Nous avons surmonté de nombreux défis: serions-nous en mesure d’attirer les meilleurs talents pour vraiment créer un nouveau moteur de recherche privé à partir de zéro? Pourrions-nous obtenir les bonnes données pour former un moteur de recherche? Aurions-nous suffisamment de capital? Serions-nous réellement capables de construire un moteur de recherche d’une qualité décente sans utiliser de raccourcis ou d’index de quelqu’un d’autre (comme tous les autres moteurs de recherche alternatifs)? Nous avons battu les cotes plusieurs fois.
Mais pas cette fois: nous n’avons pas vu venir de pandémie. Nous ne nous attendions pas à ce qu’un virus puisse avoir un impact sur Cliqz. Et même il y a seulement un mois et demi, nous avons complètement sous-estimé ce que cela ferait à l’économie et encore plus aux priorités politiques. Au cours des dernières semaines, il nous est apparu clairement que toutes les initiatives politiques visant à créer une infrastructure numérique européenne indépendante étaient bloquées ou reportées depuis des années. Covid-19 éclipse tout. Ce n’est pas un climat où nous aurons une discussion sérieuse sur le financement public d’une solution comme Cliqz.

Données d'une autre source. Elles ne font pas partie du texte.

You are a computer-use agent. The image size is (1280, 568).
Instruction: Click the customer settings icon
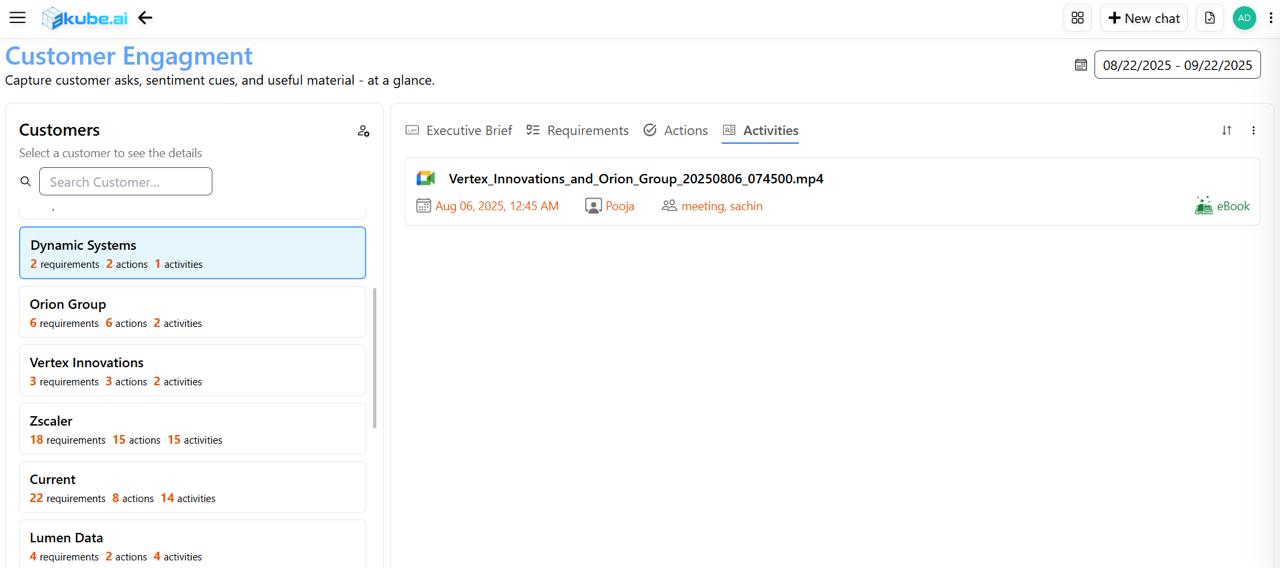(x=363, y=131)
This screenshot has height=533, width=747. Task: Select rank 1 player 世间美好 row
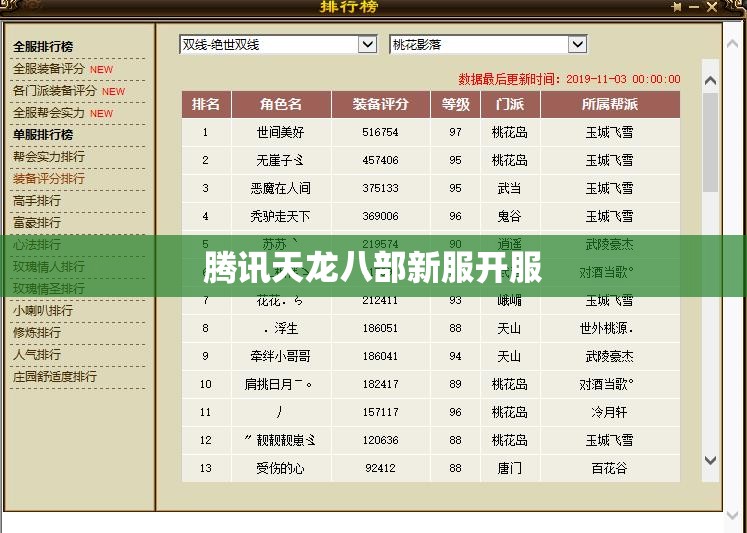280,132
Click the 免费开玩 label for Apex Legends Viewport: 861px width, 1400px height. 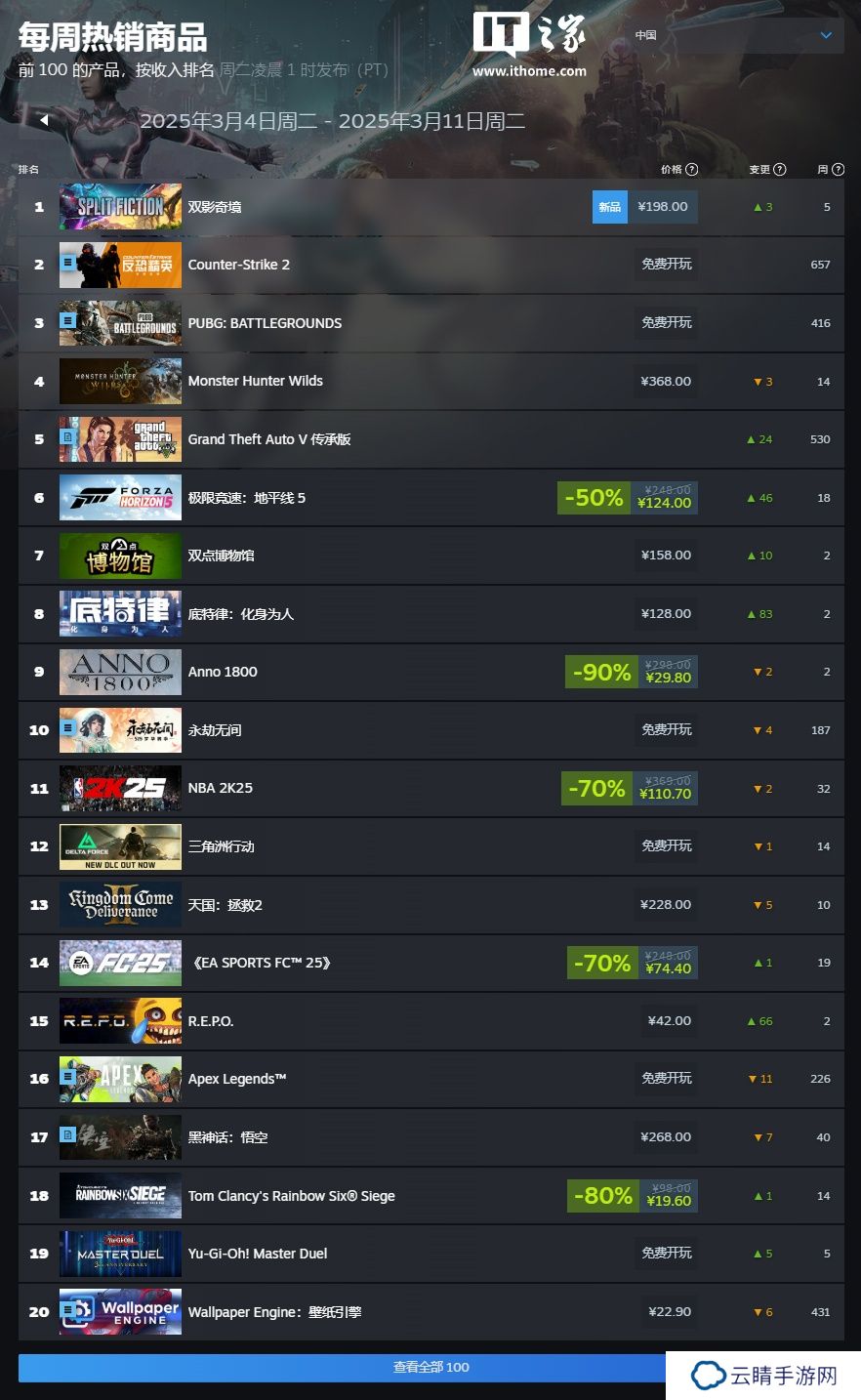tap(667, 1078)
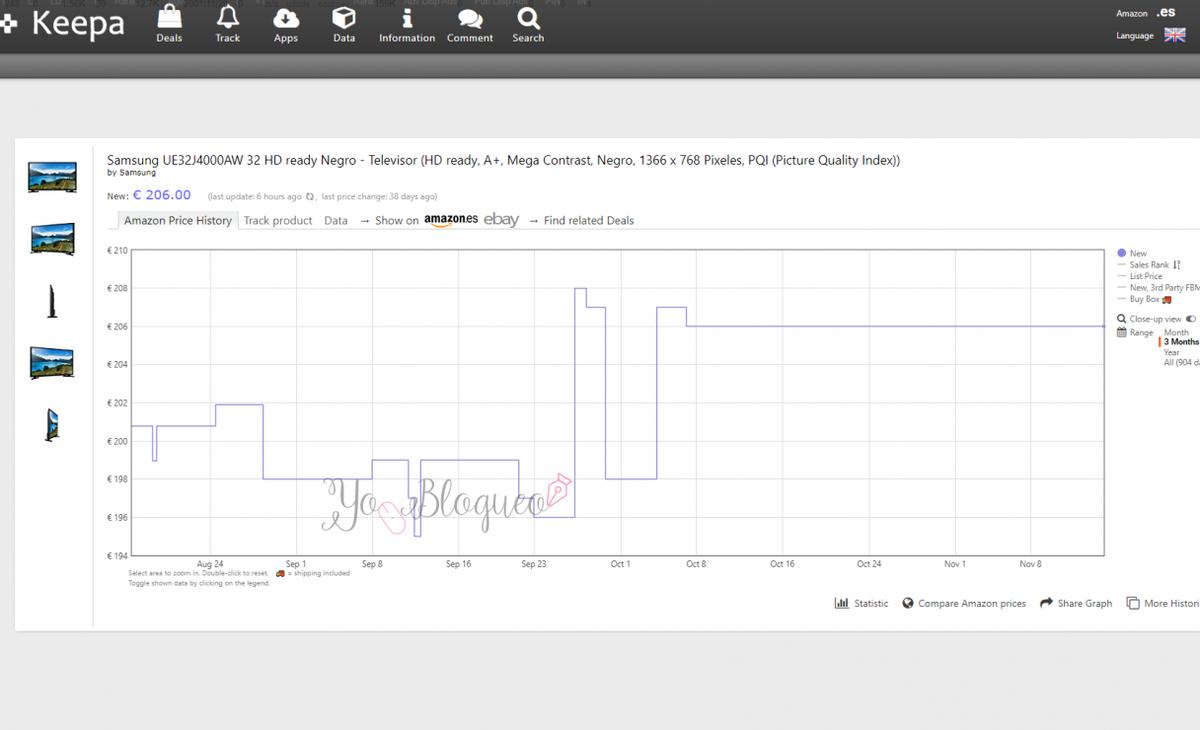The width and height of the screenshot is (1200, 730).
Task: Click the New series color dot
Action: (1121, 253)
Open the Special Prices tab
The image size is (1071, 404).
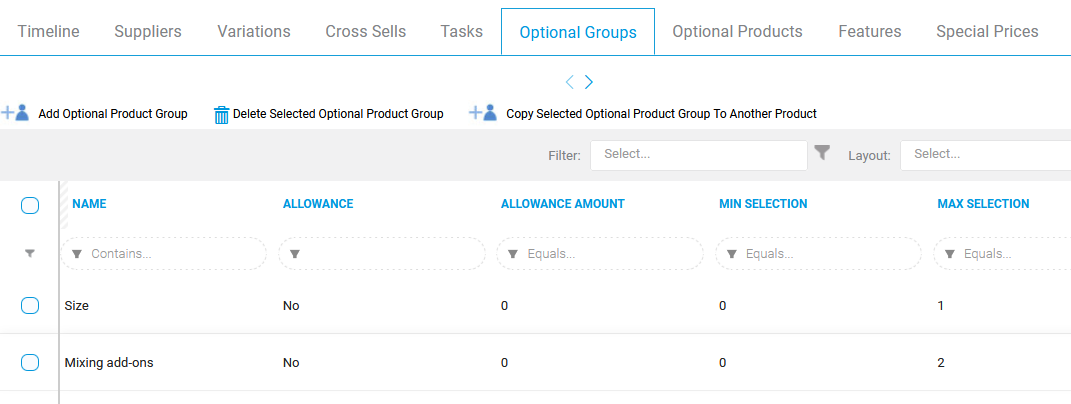(x=987, y=31)
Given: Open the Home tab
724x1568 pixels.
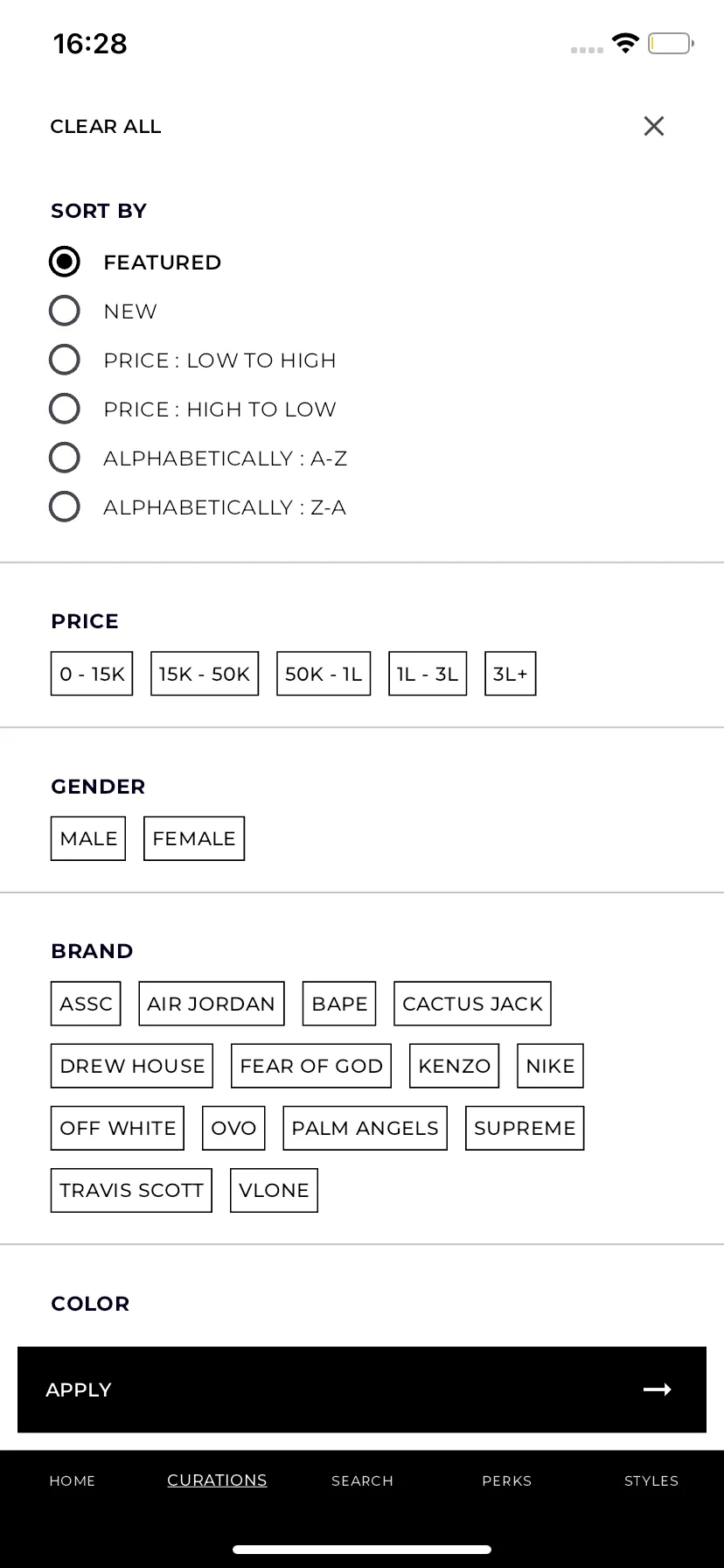Looking at the screenshot, I should click(x=73, y=1480).
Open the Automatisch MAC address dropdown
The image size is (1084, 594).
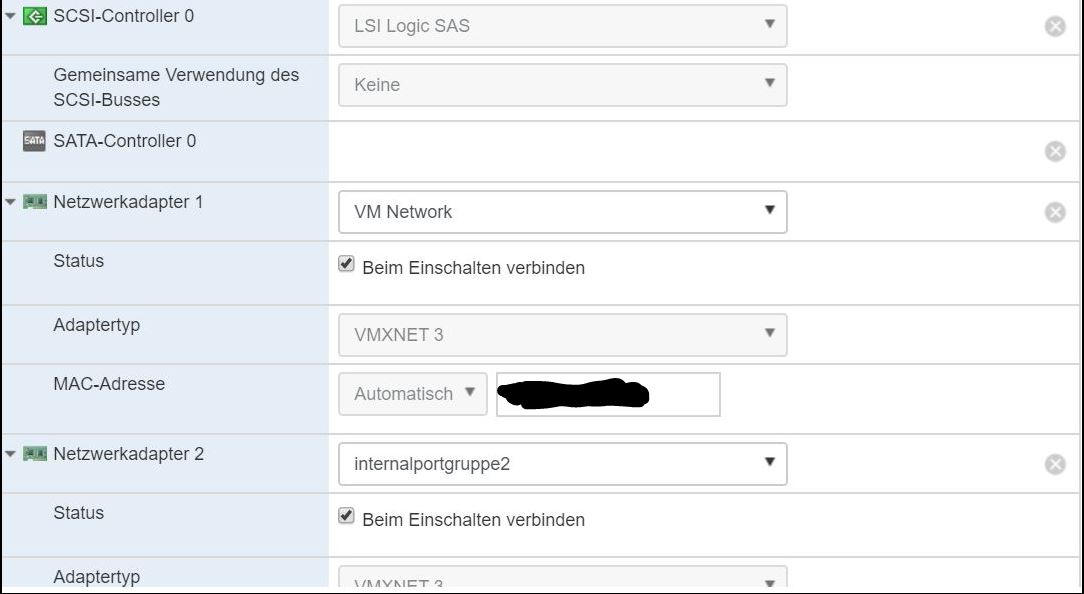pyautogui.click(x=413, y=394)
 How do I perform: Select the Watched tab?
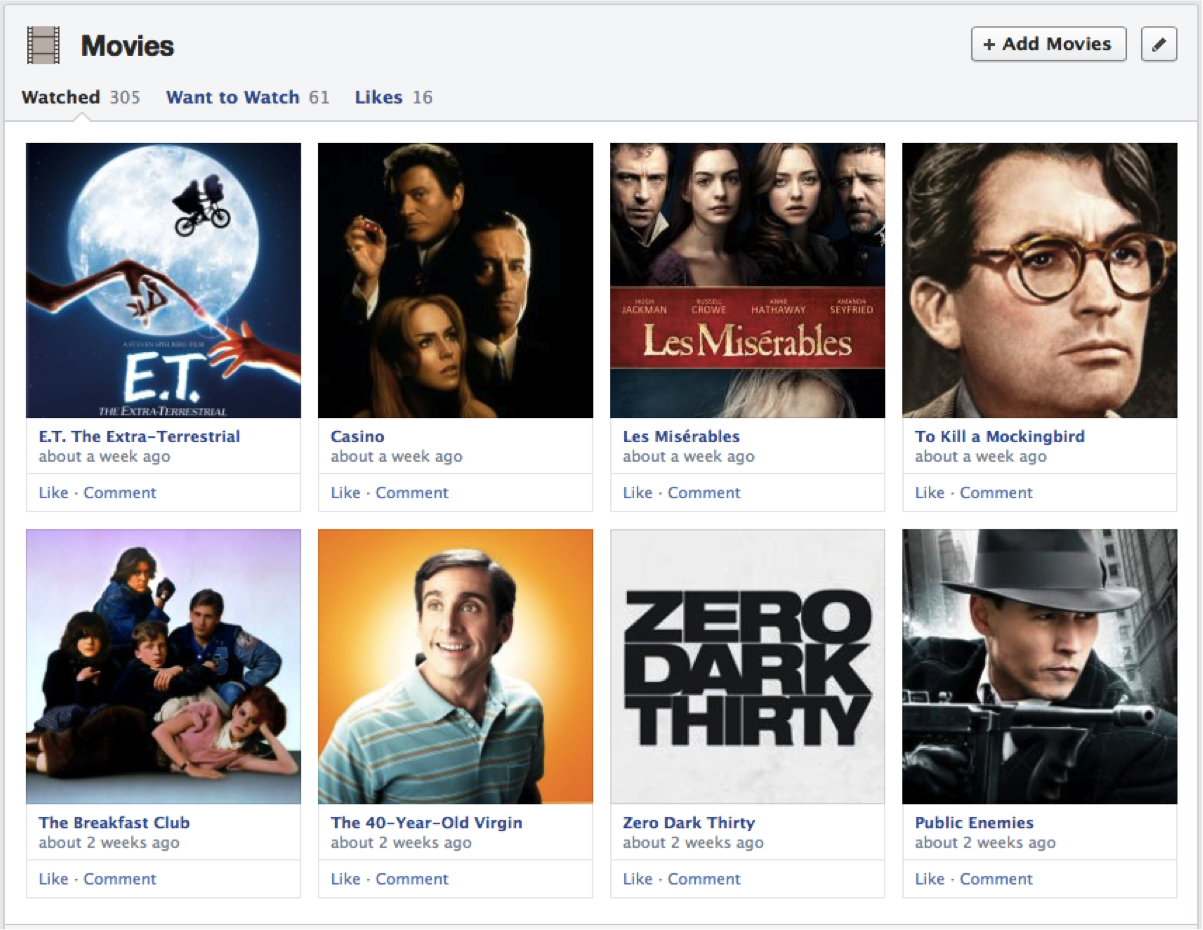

Et même si notre histoire se termine ici, nous ne le regrettons pas du tout. Nous avons construit tellement de technologies formidables au cours des dernières années: des navigateurs qui protègent la confidentialité des utilisateurs. Human Web, qui est un moyen vraiment révolutionnaire de combiner le besoin de formation des données avec le droit fondamental à la vie privée. Notre fonction de recherche rapide unique qui vous permet de rechercher directement dans le navigateur. Une nouvelle approche qui allie publicité ciblée et confidentialité. La technologie anti-tracking et de blocage de contenu la plus puissante. Et bien sûr notre moteur de recherche. Notre objectif était de construire l’un des rares moteurs de recherche vraiment indépendants. Nous l’avons construit à partir de zéro, nous n’avons pas seulement utilisé l’index de quelqu’un d’autre. Ça marche. Et il est livré avec 100% d’intimité, à partir de zéro. Nous avons battu toutes les chances. Nous avons battu tout le monde en nous disant que cela nous coûterait des milliards.
Pourtant, nous n’avons pas réussi à rendre les gens vraiment conscients du problème; nous n’avons pas réussi à atteindre une échelle qui permettrait à notre moteur de recherche de s’autofinancer. Nous avons atteint plusieurs centaines de milliers d’utilisateurs quotidiens. Mais – et c’est l’inconvénient de faire fonctionner notre propre technologie – cela ne suffit pas pour faire fonctionner un moteur de recherche, pour couvrir nos coûts. Et surtout, nous n’avons pas réussi à convaincre les acteurs politiques que l’Europe a désespérément besoin d’une infrastructure numérique indépendante. Ici, nous ne pouvons qu’espérer que quelqu’un d’autre ramasse le ballon. C’est toujours vrai: l’Europe a besoin de sa propre infrastructure numérique. C’est toujours vrai: le monde a besoin d’un moteur de recherche privé qui n’utilise pas seulement Bing ou Google dans le backend. C’est toujours vrai: le monde mérite un Web meilleur et plus juste. La pandémie n’a pas changé cela.
Nous n’avons pas manqué de créer d’énormes connaissances. Nous n’avons pas manqué de faire des choses complètement différentes. Nous n’avons pas manqué de combiner données et confidentialité. Surtout, nous n’avons pas manqué de créer une équipe incroyable et passionnée autour de Cliqz.
Nous devons également un grand merci à Hubert Burda Media en tant qu’entreprise, en tant qu’investisseur. Burda a en fait mis de l’argent là où se trouvait sa bouche: croire qu’un meilleur Internet était possible. Nous n’aurions pas pu espérer un meilleur partenaire.
Nous sommes fiers de tous ceux qui ont travaillé chez Cliqz et nous ont soutenus. Merci beaucoup à tous pour ce voyage. Merci à tous nos utilisateurs de croire en nous et de nous avoir donné de précieux commentaires.
Merci d’avoir cru en quelque chose qui était improbable au début, mais qui mérite d’être cru.
L’histoire de Cliqz telle que nous la connaissons est terminée, mais elle en valait la peine.